EXERCISE:
Set each line of the records down again exactly, please.

RECORDS PROVIDED:
################

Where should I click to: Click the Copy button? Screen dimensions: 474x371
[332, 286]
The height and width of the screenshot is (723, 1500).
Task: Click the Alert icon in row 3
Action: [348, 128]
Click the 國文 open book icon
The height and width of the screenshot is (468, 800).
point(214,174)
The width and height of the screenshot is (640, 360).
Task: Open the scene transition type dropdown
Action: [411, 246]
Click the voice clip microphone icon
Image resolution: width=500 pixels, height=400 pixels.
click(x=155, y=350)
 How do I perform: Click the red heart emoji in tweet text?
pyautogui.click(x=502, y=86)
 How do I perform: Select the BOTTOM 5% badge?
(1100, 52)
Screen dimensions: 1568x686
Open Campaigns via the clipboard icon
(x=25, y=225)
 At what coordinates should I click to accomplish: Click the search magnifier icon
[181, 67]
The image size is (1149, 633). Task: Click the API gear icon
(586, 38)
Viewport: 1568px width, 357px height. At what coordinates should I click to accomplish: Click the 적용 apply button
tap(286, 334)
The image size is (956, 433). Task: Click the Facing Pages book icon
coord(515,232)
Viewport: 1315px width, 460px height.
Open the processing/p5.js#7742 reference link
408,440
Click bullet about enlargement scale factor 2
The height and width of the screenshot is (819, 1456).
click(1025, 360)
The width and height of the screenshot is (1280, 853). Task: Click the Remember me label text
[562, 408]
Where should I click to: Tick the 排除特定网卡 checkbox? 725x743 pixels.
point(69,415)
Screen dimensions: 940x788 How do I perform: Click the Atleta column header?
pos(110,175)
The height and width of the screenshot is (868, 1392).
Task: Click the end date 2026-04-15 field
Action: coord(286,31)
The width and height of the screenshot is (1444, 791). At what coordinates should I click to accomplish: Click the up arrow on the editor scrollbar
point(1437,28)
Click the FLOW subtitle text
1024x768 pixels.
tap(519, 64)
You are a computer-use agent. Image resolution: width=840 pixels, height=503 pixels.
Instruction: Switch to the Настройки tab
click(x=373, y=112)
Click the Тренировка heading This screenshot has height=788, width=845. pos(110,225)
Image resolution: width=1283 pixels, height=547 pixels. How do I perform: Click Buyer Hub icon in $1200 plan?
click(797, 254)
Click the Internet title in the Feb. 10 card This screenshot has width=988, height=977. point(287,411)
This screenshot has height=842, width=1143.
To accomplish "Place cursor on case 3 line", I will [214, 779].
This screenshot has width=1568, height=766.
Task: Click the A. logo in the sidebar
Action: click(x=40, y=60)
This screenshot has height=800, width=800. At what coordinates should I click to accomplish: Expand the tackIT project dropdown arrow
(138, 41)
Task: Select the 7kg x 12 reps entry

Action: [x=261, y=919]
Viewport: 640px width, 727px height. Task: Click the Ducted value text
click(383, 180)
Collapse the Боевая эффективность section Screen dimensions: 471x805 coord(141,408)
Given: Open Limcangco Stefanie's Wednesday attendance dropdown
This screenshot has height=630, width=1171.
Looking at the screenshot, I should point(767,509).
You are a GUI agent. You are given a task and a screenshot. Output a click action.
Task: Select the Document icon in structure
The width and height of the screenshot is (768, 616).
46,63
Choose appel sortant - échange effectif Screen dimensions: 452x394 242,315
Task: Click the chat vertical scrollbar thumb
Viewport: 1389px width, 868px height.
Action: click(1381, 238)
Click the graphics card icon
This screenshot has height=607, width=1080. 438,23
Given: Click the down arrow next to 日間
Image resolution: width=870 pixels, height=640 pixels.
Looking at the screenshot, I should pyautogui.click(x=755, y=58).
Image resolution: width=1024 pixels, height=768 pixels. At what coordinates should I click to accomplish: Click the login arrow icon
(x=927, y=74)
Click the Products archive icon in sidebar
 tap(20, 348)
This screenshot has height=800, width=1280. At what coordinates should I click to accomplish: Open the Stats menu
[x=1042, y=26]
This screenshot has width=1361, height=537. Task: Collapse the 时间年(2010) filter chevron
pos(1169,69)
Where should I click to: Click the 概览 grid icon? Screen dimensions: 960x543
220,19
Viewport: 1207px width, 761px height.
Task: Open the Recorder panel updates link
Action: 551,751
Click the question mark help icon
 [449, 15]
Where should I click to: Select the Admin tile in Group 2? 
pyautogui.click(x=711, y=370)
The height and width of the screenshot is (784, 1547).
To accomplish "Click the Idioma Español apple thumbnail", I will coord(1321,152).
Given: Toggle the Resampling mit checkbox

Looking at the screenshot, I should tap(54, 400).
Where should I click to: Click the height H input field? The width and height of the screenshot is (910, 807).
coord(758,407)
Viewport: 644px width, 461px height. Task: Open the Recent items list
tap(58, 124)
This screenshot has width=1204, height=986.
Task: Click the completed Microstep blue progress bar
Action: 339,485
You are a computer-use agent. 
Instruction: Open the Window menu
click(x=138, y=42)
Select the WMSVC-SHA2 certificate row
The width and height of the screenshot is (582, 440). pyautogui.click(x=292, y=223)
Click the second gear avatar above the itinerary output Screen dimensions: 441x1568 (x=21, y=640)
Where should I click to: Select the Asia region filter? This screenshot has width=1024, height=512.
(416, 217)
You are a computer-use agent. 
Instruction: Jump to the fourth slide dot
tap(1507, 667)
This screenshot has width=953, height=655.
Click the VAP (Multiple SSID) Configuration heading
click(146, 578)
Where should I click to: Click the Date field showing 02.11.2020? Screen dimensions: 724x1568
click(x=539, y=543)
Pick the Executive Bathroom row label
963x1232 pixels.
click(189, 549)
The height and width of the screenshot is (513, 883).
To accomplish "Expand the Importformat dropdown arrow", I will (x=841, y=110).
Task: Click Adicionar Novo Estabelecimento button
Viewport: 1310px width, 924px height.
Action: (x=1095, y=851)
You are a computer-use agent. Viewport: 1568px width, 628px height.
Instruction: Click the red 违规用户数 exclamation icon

################

ANSWER BOX:
Where should I click to: Click the Copy button? Screen dimensions: 474x371
[332, 286]
The height and width of the screenshot is (723, 1500).
Task: Click the Alert icon in row 3
Action: [348, 128]
Click the 國文 open book icon
The height and width of the screenshot is (468, 800).
point(214,174)
The width and height of the screenshot is (640, 360).
Task: Open the scene transition type dropdown
Action: [411, 246]
Click the voice clip microphone icon
Image resolution: width=500 pixels, height=400 pixels.
click(x=155, y=350)
 How do I perform: Click the red heart emoji in tweet text?
pyautogui.click(x=502, y=86)
 How do I perform: Select the BOTTOM 5% badge?
(1100, 52)
Screen dimensions: 1568x686
Open Campaigns via the clipboard icon
(x=25, y=225)
 At what coordinates should I click to accomplish: Click the search magnifier icon
[181, 67]
The image size is (1149, 633). Task: Click the API gear icon
(586, 38)
Viewport: 1568px width, 357px height. At what coordinates should I click to accomplish: Click the 적용 apply button
tap(286, 334)
The image size is (956, 433). Task: Click the Facing Pages book icon
coord(515,232)
Viewport: 1315px width, 460px height.
Open the processing/p5.js#7742 reference link
408,440
Click bullet about enlargement scale factor 2
The height and width of the screenshot is (819, 1456).
click(1025, 360)
The width and height of the screenshot is (1280, 853). Task: Click the Remember me label text
[562, 408]
Where should I click to: Tick the 排除特定网卡 checkbox? 725x743 pixels.
point(69,415)
Screen dimensions: 940x788 How do I perform: Click the Atleta column header?
pos(110,175)
The height and width of the screenshot is (868, 1392).
Task: Click the end date 2026-04-15 field
Action: coord(286,31)
The width and height of the screenshot is (1444, 791). At what coordinates should I click to accomplish: Click the up arrow on the editor scrollbar
point(1437,28)
Click the FLOW subtitle text
1024x768 pixels.
tap(519, 64)
You are a computer-use agent. Image resolution: width=840 pixels, height=503 pixels.
Instruction: Switch to the Настройки tab
click(x=373, y=112)
Click the Тренировка heading This screenshot has height=788, width=845. pos(110,225)
Image resolution: width=1283 pixels, height=547 pixels. How do I perform: Click Buyer Hub icon in $1200 plan?
click(797, 254)
Click the Internet title in the Feb. 10 card This screenshot has width=988, height=977. point(287,411)
This screenshot has height=842, width=1143.
To accomplish "Place cursor on case 3 line", I will [214, 779].
This screenshot has width=1568, height=766.
Task: Click the A. logo in the sidebar
Action: click(x=40, y=60)
This screenshot has height=800, width=800. At what coordinates should I click to accomplish: Expand the tackIT project dropdown arrow
(138, 41)
Task: Select the 7kg x 12 reps entry

Action: [x=261, y=919]
Viewport: 640px width, 727px height. Task: Click the Ducted value text
click(383, 180)
Collapse the Боевая эффективность section Screen dimensions: 471x805 coord(141,408)
Given: Open Limcangco Stefanie's Wednesday attendance dropdown
This screenshot has height=630, width=1171.
Looking at the screenshot, I should point(767,509).
You are a GUI agent. You are given a task and a screenshot. Output a click action.
Task: Select the Document icon in structure
The width and height of the screenshot is (768, 616).
46,63
Choose appel sortant - échange effectif Screen dimensions: 452x394 242,315
Task: Click the chat vertical scrollbar thumb
Viewport: 1389px width, 868px height.
Action: click(1381, 238)
Click the graphics card icon
This screenshot has height=607, width=1080. 438,23
Given: Click the down arrow next to 日間
Image resolution: width=870 pixels, height=640 pixels.
Looking at the screenshot, I should pyautogui.click(x=755, y=58).
Image resolution: width=1024 pixels, height=768 pixels. At what coordinates should I click to accomplish: Click the login arrow icon
(x=927, y=74)
Click the Products archive icon in sidebar
 tap(20, 348)
This screenshot has height=800, width=1280. At what coordinates should I click to accomplish: Open the Stats menu
[x=1042, y=26]
This screenshot has width=1361, height=537. Task: Collapse the 时间年(2010) filter chevron
pos(1169,69)
Where should I click to: Click the 概览 grid icon? Screen dimensions: 960x543
220,19
Viewport: 1207px width, 761px height.
Task: Open the Recorder panel updates link
Action: 551,751
Click the question mark help icon
 [449, 15]
Where should I click to: Select the Admin tile in Group 2? 
pyautogui.click(x=711, y=370)
The height and width of the screenshot is (784, 1547).
To accomplish "Click the Idioma Español apple thumbnail", I will coord(1321,152).
Given: Toggle the Resampling mit checkbox

Looking at the screenshot, I should tap(54, 400).
Where should I click to: Click the height H input field? The width and height of the screenshot is (910, 807).
coord(758,407)
Viewport: 644px width, 461px height. Task: Open the Recent items list
tap(58, 124)
This screenshot has width=1204, height=986.
Task: Click the completed Microstep blue progress bar
Action: 339,485
You are a computer-use agent. 
Instruction: Open the Window menu
click(x=138, y=42)
Select the WMSVC-SHA2 certificate row
The width and height of the screenshot is (582, 440). pyautogui.click(x=292, y=223)
Click the second gear avatar above the itinerary output Screen dimensions: 441x1568 (x=21, y=640)
Where should I click to: Select the Asia region filter? This screenshot has width=1024, height=512.
(416, 217)
You are a computer-use agent. 
Instruction: Jump to the fourth slide dot
tap(1507, 667)
This screenshot has width=953, height=655.
Click the VAP (Multiple SSID) Configuration heading
click(146, 578)
Where should I click to: Click the Date field showing 02.11.2020? Screen dimensions: 724x1568
click(x=539, y=543)
Pick the Executive Bathroom row label
963x1232 pixels.
click(189, 549)
The height and width of the screenshot is (513, 883).
To accomplish "Expand the Importformat dropdown arrow", I will (x=841, y=110).
Task: Click Adicionar Novo Estabelecimento button
Viewport: 1310px width, 924px height.
Action: (x=1095, y=851)
You are a computer-use agent. Viewport: 1568px width, 628px height.
Instruction: Click the red 违规用户数 exclamation icon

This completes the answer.